*** Opening Source data ***
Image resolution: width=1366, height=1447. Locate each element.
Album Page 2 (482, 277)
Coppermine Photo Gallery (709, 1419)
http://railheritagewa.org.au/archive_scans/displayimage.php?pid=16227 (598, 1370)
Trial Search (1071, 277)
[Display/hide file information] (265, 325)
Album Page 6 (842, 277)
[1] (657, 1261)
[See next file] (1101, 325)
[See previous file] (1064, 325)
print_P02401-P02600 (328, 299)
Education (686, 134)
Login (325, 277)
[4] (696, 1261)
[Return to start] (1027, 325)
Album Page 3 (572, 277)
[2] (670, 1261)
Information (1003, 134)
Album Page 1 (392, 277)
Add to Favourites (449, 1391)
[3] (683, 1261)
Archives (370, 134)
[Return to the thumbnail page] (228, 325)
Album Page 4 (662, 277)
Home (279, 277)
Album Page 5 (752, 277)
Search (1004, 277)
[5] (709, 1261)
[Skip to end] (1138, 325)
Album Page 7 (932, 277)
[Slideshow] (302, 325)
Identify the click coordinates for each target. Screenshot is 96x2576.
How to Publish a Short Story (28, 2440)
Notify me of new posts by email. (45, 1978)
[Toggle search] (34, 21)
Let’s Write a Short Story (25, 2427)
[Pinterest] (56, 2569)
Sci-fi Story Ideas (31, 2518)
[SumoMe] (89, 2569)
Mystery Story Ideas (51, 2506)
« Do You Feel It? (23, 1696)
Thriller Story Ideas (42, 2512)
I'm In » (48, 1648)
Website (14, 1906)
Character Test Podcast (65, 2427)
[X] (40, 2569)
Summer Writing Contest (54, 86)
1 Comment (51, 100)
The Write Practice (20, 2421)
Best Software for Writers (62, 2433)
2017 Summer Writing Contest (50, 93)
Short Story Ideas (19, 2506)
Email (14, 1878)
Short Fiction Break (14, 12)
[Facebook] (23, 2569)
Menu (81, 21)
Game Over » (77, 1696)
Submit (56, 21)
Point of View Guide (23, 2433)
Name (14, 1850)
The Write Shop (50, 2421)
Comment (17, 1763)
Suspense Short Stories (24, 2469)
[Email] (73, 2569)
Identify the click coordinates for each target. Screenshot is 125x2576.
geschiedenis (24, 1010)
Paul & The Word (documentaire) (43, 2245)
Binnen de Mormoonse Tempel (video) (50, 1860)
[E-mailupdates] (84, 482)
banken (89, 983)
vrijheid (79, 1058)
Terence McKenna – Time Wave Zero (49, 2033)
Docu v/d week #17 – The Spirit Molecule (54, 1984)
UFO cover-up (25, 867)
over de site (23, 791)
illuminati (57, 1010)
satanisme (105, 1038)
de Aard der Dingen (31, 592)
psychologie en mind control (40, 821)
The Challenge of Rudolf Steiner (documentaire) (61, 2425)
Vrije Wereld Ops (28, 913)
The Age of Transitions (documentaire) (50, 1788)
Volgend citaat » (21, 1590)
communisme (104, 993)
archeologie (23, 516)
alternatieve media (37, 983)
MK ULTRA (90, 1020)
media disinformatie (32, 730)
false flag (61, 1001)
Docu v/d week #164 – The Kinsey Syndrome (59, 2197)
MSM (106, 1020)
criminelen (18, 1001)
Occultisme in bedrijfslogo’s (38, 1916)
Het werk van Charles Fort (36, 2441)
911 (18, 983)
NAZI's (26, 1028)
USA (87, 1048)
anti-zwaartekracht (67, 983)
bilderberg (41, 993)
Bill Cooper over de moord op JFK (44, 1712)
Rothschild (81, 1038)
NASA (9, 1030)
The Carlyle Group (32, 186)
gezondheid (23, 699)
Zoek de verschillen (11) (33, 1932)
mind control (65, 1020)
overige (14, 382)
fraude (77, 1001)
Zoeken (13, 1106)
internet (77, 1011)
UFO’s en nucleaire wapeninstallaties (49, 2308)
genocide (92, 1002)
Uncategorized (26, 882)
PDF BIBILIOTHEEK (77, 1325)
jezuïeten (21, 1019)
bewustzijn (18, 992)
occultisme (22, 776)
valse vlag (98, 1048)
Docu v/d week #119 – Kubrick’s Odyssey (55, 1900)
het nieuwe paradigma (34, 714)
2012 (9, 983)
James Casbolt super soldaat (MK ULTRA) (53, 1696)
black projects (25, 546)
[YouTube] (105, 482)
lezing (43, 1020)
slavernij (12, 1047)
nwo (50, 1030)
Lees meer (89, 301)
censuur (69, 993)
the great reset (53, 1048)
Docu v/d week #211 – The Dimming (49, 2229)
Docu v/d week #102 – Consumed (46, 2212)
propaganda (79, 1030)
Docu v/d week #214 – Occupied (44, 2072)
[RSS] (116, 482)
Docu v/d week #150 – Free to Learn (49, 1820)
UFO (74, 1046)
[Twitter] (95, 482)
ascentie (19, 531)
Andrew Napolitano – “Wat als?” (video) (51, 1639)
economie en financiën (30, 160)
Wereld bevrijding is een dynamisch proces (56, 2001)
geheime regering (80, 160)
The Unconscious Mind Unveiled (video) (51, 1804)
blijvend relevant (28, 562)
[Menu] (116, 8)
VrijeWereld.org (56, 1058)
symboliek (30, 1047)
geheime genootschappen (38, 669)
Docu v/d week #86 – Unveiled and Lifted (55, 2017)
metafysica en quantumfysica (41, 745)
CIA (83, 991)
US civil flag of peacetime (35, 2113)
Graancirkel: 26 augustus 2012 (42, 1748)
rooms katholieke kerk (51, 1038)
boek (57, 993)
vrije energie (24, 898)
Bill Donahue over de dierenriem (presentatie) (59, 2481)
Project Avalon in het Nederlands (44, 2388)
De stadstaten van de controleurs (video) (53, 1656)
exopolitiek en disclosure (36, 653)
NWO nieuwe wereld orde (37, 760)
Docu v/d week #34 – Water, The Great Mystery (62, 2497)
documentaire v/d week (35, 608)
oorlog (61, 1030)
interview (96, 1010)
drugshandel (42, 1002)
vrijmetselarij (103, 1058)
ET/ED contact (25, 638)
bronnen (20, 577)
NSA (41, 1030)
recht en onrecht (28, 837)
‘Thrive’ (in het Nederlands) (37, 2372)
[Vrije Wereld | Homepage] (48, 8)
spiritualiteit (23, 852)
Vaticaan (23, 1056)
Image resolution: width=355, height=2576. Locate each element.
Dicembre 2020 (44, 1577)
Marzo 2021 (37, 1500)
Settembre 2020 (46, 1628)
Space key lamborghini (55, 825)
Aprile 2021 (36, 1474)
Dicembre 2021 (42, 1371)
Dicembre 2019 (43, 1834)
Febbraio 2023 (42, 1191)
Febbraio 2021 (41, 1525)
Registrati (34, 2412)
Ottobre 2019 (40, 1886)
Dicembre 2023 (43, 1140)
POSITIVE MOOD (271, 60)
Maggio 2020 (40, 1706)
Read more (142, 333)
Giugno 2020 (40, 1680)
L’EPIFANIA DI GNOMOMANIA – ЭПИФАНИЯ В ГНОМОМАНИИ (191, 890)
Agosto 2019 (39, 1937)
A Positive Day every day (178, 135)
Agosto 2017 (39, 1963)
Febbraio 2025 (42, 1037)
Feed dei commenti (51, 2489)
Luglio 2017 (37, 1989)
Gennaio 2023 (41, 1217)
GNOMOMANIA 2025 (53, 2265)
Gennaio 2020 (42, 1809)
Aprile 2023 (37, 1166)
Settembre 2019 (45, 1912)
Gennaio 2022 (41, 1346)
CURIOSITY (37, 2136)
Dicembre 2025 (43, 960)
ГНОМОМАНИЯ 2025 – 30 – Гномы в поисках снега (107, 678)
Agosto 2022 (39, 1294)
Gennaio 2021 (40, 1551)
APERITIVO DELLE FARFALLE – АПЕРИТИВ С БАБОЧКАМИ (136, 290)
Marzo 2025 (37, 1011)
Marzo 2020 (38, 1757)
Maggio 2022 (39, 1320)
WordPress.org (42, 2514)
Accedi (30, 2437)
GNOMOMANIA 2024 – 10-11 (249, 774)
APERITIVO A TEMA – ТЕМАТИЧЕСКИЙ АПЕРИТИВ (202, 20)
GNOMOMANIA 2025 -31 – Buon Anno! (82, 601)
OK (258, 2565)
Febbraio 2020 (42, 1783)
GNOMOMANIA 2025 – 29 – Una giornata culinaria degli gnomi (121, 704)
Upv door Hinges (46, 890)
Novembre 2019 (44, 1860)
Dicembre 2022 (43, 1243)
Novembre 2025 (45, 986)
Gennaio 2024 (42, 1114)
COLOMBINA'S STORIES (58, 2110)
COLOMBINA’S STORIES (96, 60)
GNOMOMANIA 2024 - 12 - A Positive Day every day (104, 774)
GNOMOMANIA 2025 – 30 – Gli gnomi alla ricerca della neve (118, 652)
*** Closing Source data ***
**Your objective**
In the entries above, please find the line with "recht en onrecht (28, 837)" and the line with "Agosto 2019 (39, 1937)", then write out exactly those two lines and every line between them, and nothing more.

**Response to this task**
recht en onrecht (28, 837)
‘Thrive’ (in het Nederlands) (37, 2372)
[Vrije Wereld | Homepage] (48, 8)
spiritualiteit (23, 852)
Vaticaan (23, 1056)
Image resolution: width=355, height=2576. Locate each element.
Dicembre 2020 (44, 1577)
Marzo 2021 (37, 1500)
Settembre 2020 (46, 1628)
Space key lamborghini (55, 825)
Aprile 2021 (36, 1474)
Dicembre 2021 (42, 1371)
Dicembre 2019 (43, 1834)
Febbraio 2023 (42, 1191)
Febbraio 2021 (41, 1525)
Registrati (34, 2412)
Ottobre 2019 (40, 1886)
Dicembre 2023 (43, 1140)
POSITIVE MOOD (271, 60)
Maggio 2020 (40, 1706)
Read more (142, 333)
Giugno 2020 (40, 1680)
L’EPIFANIA DI GNOMOMANIA – ЭПИФАНИЯ В ГНОМОМАНИИ (191, 890)
Agosto 2019 (39, 1937)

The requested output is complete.